Saved data entries:
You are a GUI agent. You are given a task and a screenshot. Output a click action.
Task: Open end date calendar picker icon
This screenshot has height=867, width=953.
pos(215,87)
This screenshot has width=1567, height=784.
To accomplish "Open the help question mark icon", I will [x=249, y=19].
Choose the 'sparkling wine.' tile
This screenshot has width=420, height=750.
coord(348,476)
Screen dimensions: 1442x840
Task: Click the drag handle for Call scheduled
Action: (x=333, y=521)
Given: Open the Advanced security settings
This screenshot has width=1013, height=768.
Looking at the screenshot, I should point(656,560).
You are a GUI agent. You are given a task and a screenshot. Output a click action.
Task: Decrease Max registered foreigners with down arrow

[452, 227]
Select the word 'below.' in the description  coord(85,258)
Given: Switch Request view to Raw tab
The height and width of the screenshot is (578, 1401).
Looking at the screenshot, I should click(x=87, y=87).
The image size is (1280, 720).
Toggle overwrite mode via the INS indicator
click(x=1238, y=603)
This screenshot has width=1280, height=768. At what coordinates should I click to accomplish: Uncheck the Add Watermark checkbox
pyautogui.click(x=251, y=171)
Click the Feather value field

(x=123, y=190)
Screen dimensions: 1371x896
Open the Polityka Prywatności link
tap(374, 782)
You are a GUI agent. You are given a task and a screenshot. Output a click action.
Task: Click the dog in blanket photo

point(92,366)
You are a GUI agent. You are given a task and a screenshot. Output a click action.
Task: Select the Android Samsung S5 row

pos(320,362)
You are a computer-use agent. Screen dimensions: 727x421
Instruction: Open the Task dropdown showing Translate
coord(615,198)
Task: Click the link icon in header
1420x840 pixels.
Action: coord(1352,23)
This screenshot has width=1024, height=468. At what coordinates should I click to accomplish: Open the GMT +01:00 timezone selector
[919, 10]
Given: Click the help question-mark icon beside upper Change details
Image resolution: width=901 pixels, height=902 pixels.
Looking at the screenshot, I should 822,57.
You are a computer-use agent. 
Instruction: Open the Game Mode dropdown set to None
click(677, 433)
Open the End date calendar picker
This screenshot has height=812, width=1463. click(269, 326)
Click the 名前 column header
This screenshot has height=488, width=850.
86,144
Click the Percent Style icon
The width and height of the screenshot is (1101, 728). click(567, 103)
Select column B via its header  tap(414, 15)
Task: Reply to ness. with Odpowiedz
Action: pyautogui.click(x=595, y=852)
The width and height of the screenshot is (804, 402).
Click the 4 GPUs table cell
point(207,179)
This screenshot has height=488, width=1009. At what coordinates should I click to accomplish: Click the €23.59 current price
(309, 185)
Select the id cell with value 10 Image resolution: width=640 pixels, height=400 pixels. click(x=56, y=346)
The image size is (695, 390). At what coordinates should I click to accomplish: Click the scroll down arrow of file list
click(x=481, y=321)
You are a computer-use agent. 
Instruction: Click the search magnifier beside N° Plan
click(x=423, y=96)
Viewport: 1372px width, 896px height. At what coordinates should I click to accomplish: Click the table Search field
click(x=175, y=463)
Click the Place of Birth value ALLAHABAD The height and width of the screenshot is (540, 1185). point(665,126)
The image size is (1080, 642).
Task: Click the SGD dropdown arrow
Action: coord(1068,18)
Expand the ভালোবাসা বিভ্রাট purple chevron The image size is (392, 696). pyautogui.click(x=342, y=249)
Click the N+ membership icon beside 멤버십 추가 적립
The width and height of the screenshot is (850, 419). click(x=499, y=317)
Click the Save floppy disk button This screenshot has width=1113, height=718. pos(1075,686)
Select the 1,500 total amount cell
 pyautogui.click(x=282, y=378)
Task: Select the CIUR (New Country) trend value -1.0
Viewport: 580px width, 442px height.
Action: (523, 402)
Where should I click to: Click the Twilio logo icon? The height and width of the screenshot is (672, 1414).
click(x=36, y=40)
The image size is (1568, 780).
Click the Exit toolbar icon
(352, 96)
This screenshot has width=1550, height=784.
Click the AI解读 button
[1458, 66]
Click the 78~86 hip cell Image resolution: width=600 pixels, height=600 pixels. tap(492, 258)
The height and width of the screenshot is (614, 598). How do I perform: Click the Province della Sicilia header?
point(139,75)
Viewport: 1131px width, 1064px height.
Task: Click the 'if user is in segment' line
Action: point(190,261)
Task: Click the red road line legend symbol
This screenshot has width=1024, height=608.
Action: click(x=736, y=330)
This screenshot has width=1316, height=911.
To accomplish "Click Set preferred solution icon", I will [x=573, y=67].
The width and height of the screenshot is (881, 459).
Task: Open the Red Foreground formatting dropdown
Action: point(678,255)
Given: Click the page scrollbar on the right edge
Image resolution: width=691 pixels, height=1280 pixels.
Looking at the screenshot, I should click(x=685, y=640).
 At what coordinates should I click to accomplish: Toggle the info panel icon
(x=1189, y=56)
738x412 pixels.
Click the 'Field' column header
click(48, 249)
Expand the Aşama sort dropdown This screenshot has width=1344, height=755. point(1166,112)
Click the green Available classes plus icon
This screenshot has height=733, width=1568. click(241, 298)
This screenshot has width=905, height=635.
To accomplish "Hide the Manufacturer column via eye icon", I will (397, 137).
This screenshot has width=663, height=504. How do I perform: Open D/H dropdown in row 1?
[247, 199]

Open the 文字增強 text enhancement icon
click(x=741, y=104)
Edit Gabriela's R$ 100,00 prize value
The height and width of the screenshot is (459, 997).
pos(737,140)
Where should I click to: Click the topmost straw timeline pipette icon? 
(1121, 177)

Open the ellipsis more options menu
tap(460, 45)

• **WHAT YOU NEED TO DO**
In the entries above, find every line holding the word "Expand" and copy it out.

• **FINISHED EXERCISE**
Expand the ভালোবাসা বিভ্রাট purple chevron The image size is (392, 696). pyautogui.click(x=342, y=249)
Expand the Aşama sort dropdown This screenshot has width=1344, height=755. point(1166,112)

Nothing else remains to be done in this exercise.